Summary
A novel respiratory pathogen, SARS-CoV-2 has recently received worldwide
attention and has been declared a public health emergency of global
concern. Entry of SARS-CoV-2 is mediated through the viral spike
glycoprotein (S2). Afterwards, the virus gets hold of the host cell
machinery by employing the use of viral main protease 3CLpro and NSP15
endoribonuclease. In the present in silico study, active site
mapping of the viral virulence factors was rendered by means of DoG Site
Scorer. The possibility of repurposing of 2-deoxy-D-glucose (2-DG), a
radio-chemo-modifier drug used for optimizing cancer therapy, and one of
its derivative (1, 3, 4, 6-Tetra-O-acetyl-2-deoxy-D-glucopyranose, has
been investigated by conducting ligand-receptor docking. Binding pose
depictions of ligands and viral receptors were assessed by employing
molecular dynamics analysis. Molinspiration and Toxicity Estimation
Software tools were used to assess the drug likeliness, bioactivity
indices and ADMETox values. 2-DG can dock efficiently with viral main
protease 3CLpro as well as NSP15 endoribonuclease, thus efficiently
inactivating these viral receptors leading to incapacitation of the
SARS-CoV-2 virus. Such incapacitation was possible by means of formation
of a hydrogen bond between 2-DG and proline residues of viral protease.
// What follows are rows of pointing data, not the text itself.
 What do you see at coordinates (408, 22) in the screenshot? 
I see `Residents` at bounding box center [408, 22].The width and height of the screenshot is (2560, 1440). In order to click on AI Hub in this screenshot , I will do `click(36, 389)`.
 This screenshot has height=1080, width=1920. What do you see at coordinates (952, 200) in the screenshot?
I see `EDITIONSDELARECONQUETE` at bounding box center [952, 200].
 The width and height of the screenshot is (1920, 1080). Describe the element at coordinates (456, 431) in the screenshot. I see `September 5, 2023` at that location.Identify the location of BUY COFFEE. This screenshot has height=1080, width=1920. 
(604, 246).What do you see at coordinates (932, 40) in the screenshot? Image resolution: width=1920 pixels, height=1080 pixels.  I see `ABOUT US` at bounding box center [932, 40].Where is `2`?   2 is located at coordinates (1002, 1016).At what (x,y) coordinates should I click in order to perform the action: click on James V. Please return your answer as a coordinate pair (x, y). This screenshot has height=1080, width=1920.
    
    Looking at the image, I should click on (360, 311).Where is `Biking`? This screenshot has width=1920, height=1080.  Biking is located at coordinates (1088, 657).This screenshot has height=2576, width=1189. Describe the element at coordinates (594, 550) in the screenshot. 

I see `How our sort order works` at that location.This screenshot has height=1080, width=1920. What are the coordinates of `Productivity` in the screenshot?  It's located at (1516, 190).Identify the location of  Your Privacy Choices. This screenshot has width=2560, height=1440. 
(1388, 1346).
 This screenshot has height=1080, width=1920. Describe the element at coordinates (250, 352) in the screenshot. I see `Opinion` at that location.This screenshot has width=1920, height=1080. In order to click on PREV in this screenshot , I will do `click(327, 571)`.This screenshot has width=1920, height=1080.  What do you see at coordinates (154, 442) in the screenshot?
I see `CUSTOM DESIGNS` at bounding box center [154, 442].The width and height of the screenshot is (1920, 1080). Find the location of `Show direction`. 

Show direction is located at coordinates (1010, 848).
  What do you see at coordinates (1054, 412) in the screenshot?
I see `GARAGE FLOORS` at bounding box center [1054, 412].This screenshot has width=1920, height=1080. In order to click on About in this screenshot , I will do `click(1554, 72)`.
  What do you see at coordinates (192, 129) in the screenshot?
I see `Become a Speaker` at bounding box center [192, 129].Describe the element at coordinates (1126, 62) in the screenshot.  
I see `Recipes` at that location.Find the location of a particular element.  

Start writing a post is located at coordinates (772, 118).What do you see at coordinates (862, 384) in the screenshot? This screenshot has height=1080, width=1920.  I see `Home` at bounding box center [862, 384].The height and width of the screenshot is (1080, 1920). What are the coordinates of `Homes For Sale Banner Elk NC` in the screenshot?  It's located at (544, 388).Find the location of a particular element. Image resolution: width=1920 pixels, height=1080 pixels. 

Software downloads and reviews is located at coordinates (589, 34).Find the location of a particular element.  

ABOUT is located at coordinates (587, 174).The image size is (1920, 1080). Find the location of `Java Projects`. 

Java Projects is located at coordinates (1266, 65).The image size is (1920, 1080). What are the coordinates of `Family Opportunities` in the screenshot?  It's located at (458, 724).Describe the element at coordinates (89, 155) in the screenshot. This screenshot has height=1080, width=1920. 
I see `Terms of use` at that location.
The 2-DG derivative formed a hydrogen bond with the glutamine amino acid
residues of the viral spike glycoprotein. The present in silicostudy supports the potential benefits of using 2-DG and its
glucopyranose derivative as repurposed drugs/prodrugs for mitigating the
novel COVID-19 infection. Since both these moieties present no signs of
serious toxicity, further empirical studies on model systems and human
clinical trials to ascertain effective dose-response are warranted and
should be urgently initiated.
Keywords : 2-deoxyglucose, binding free energy, corona virus,
drug repurposing, molecular docking, SARS-CoV-2.
Abbreviations : 2-DG: 2-deoxy-D-glucose; ADMETox: Adsorption,
Distribution, Metabolism, Toxicity; CoV: Coronavirus; DARS: Decoys as
Reference State; FFT: Fast Fourier Transform; GPCR: G-protein coupled
receptor; MERS: Middle East Respiratory Syndrome; NSP: Non structural
protein; O.E.C.D.: Organisation for Economic Co-operation and
Development; PDB: Protein Data Bank; QSAR: Quantitative Structure
Activity Relationship; RCSB: Royal Collaborative Structural Biology;
SARS: Severe Acute Respiratory Syndrome; T.E.S.T.: Toxicity Estimation
Software Tool; TPSA: Total polar surface area; VIF: Viral infectivity
factor
Running title : 2-deoxy-D-glucose for combating COVID-19.